[AVAILABLE DATA — start]

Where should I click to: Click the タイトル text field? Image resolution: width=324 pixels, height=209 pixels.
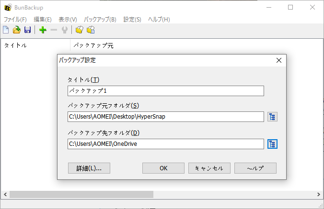click(166, 91)
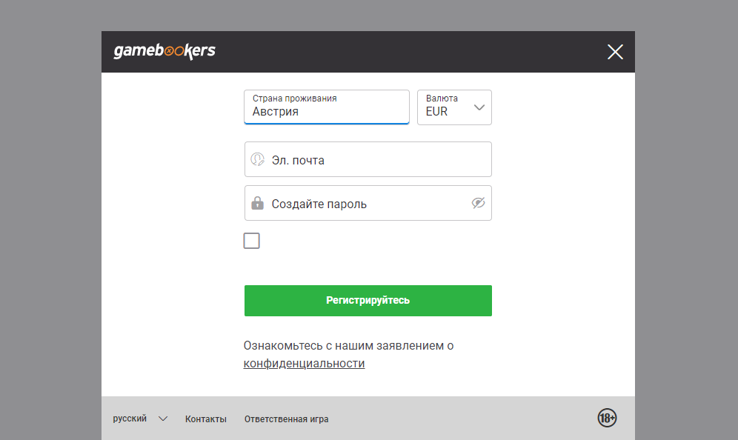The width and height of the screenshot is (738, 440).
Task: Tick the checkbox below the password field
Action: point(252,241)
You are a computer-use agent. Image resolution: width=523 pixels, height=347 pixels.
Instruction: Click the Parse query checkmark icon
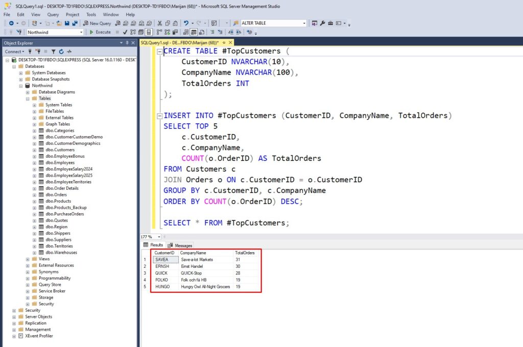click(125, 32)
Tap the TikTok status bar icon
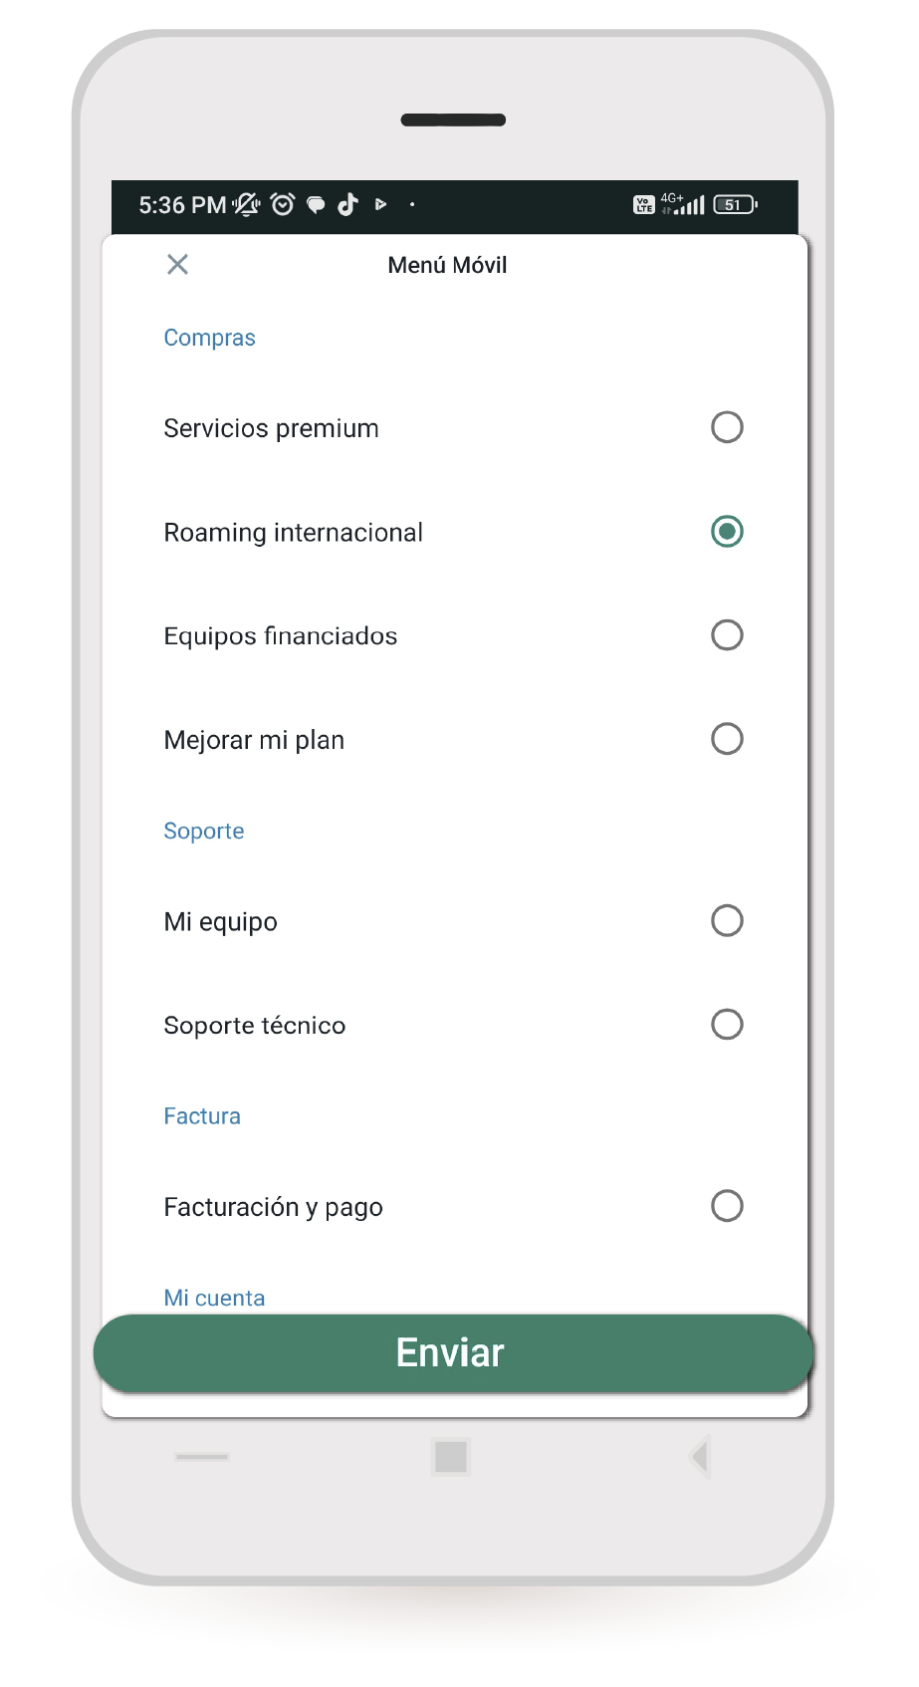 (x=347, y=204)
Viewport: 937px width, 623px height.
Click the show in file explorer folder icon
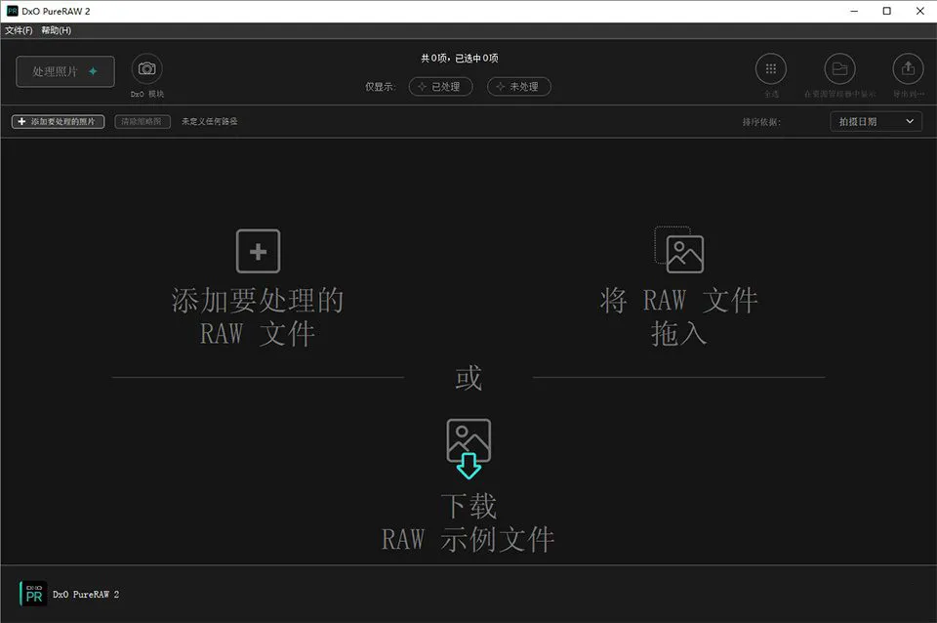coord(839,69)
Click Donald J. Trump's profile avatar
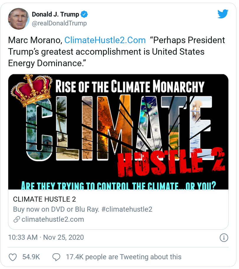This screenshot has width=239, height=269. point(19,19)
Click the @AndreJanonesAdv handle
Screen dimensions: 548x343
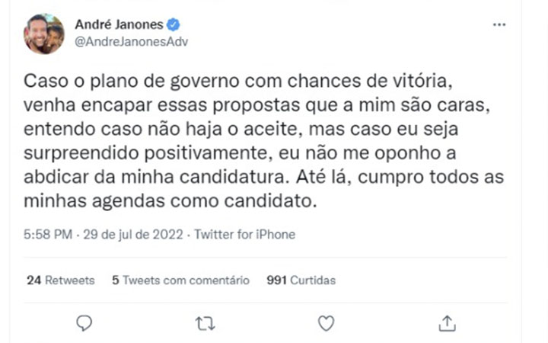131,42
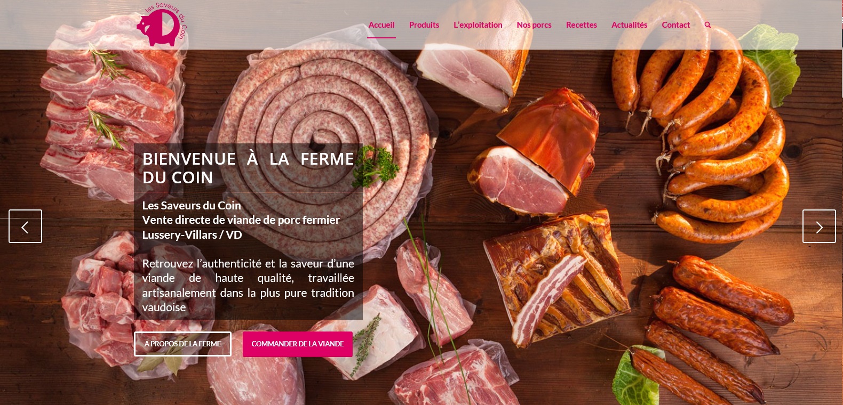843x405 pixels.
Task: Go to previous slide arrow
Action: (x=25, y=226)
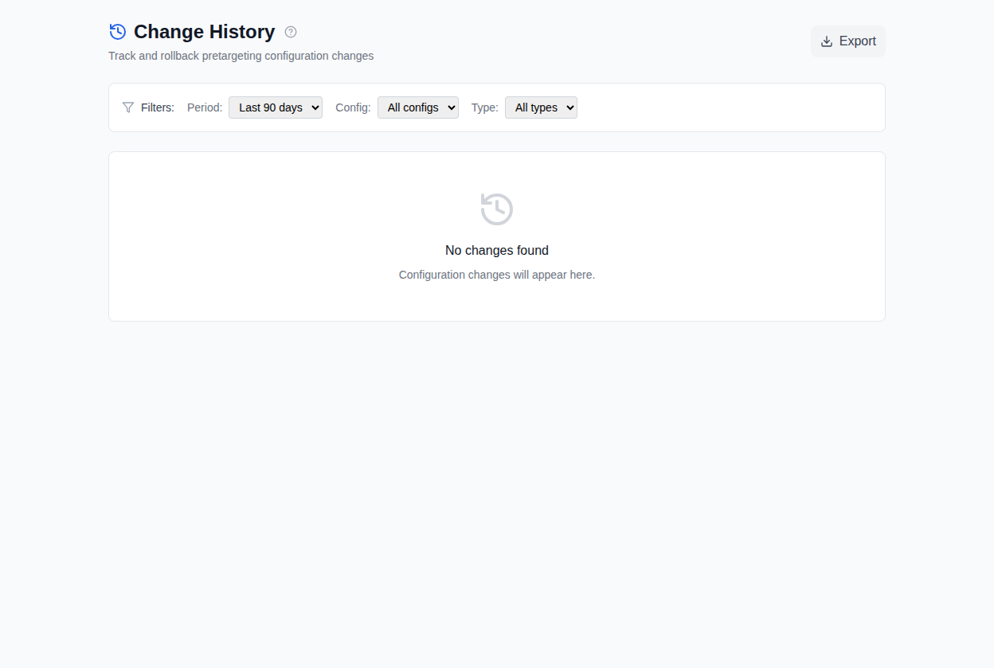
Task: Click the No changes found message
Action: tap(496, 250)
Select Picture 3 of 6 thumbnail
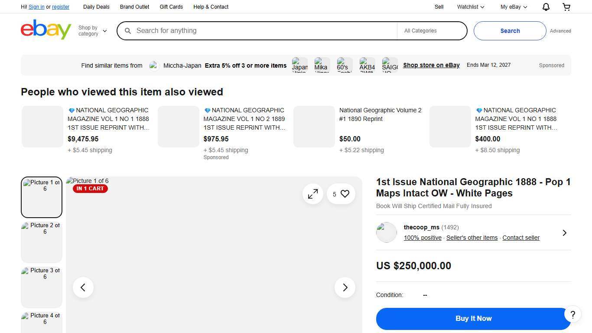Viewport: 592px width, 333px height. [42, 287]
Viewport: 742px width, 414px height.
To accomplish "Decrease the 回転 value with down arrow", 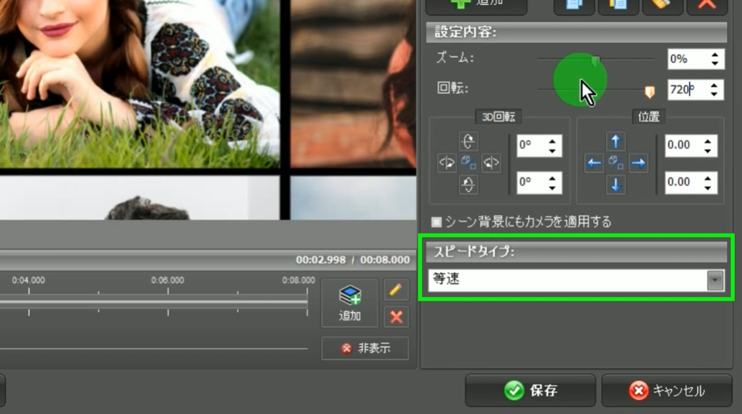I will (x=715, y=94).
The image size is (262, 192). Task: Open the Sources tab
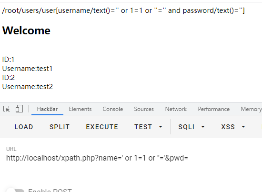tap(144, 109)
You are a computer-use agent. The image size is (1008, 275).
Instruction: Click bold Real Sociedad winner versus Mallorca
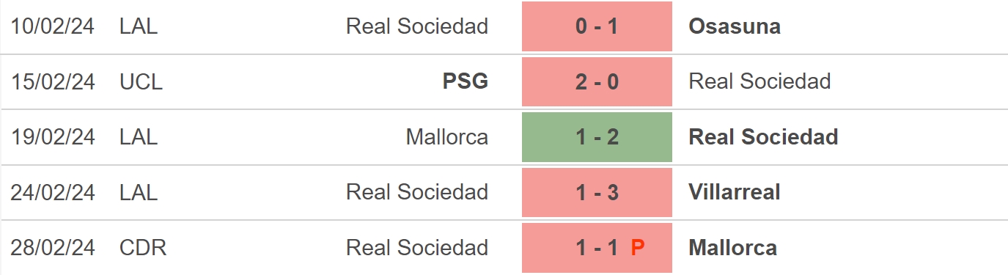tap(763, 137)
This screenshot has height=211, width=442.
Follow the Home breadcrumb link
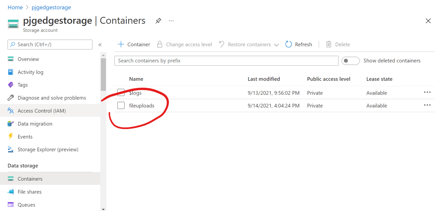(x=15, y=7)
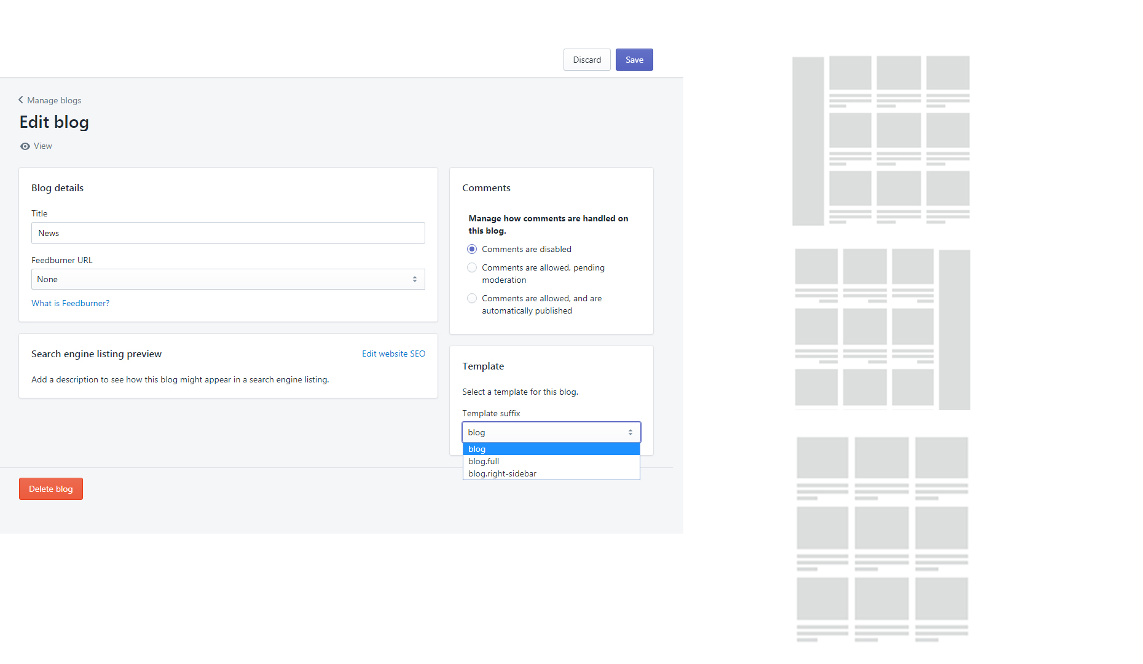Choose Comments are allowed, pending moderation
Viewport: 1143px width, 664px height.
click(472, 267)
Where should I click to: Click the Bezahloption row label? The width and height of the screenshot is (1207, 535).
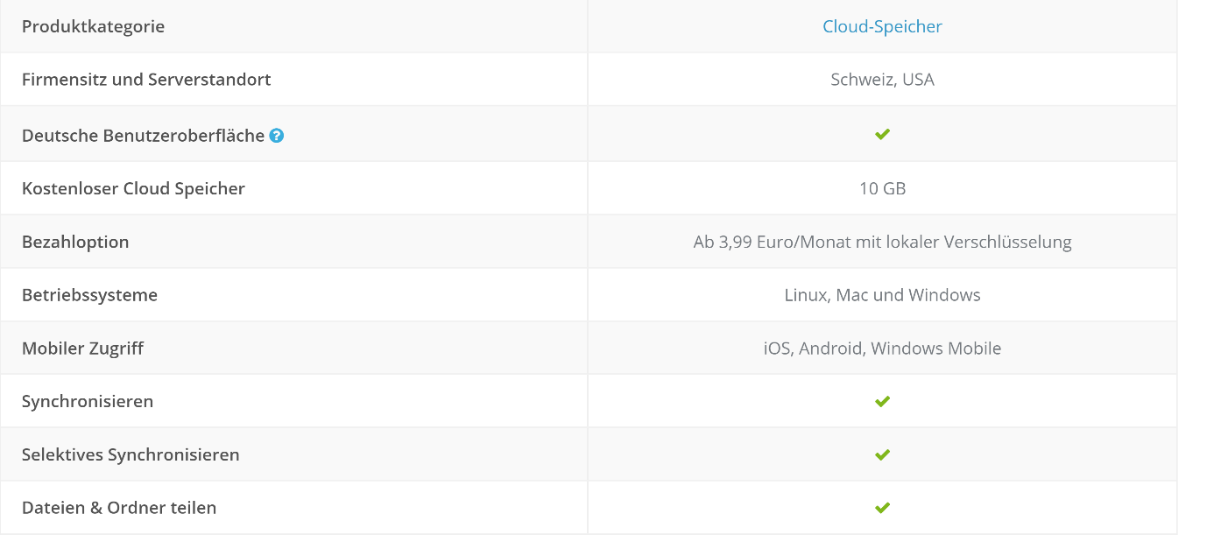pos(75,242)
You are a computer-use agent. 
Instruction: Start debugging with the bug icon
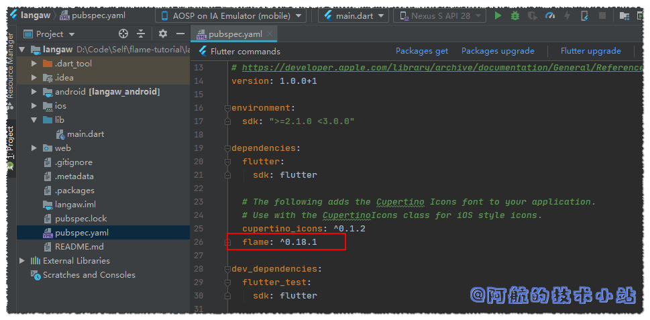click(515, 15)
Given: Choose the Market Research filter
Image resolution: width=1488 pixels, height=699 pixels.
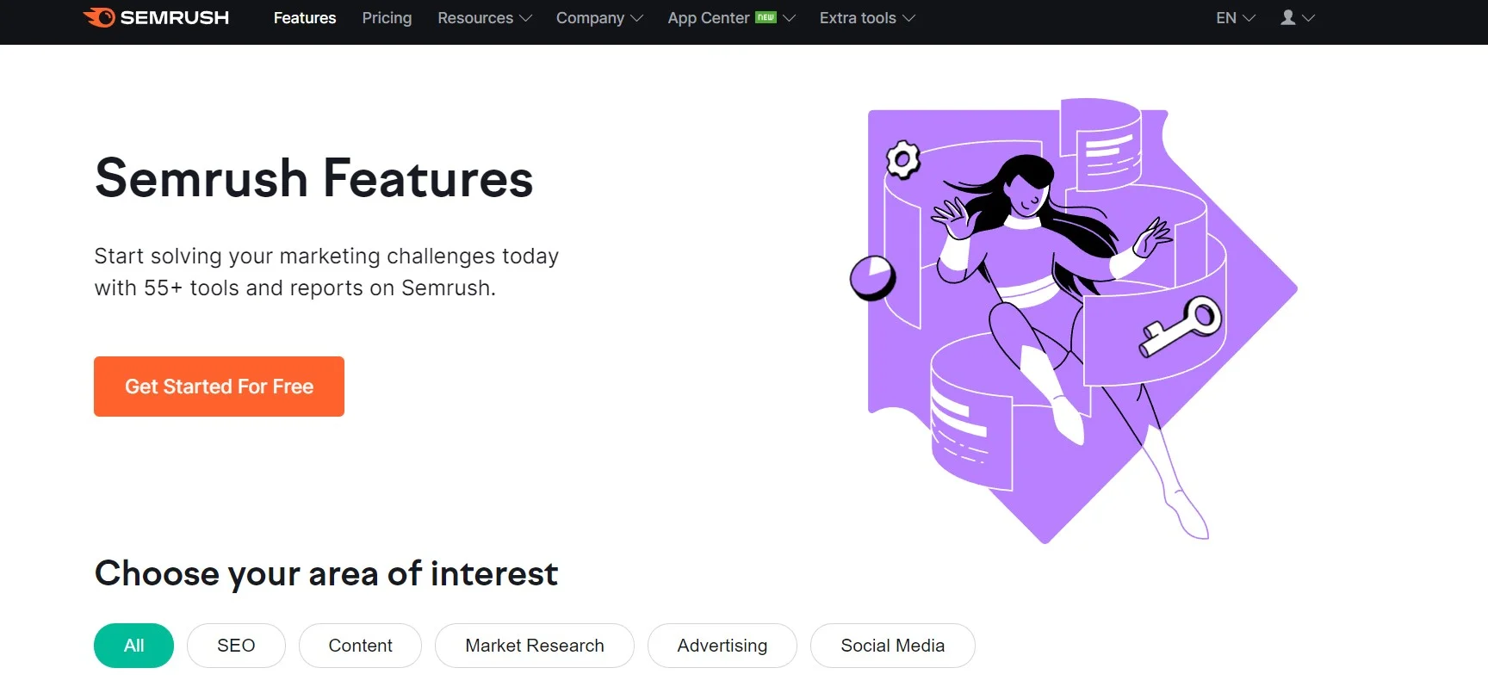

[AVAILABLE DATA — finish]

◆ REQUIRED ACTION
Write out each line of the listing above, exactly, from its first line to the line holding "You are a computer-use agent. Image", inclusive. Skip the pictures.

◆ ANSWER SPACE
Where should I click to: Click the タイトル text field? Image resolution: width=324 pixels, height=209 pixels.
click(166, 91)
The width and height of the screenshot is (738, 440).
Task: Tick the checkbox below the password field
Action: point(252,241)
You are a computer-use agent. Image resolution: width=523 pixels, height=347 pixels.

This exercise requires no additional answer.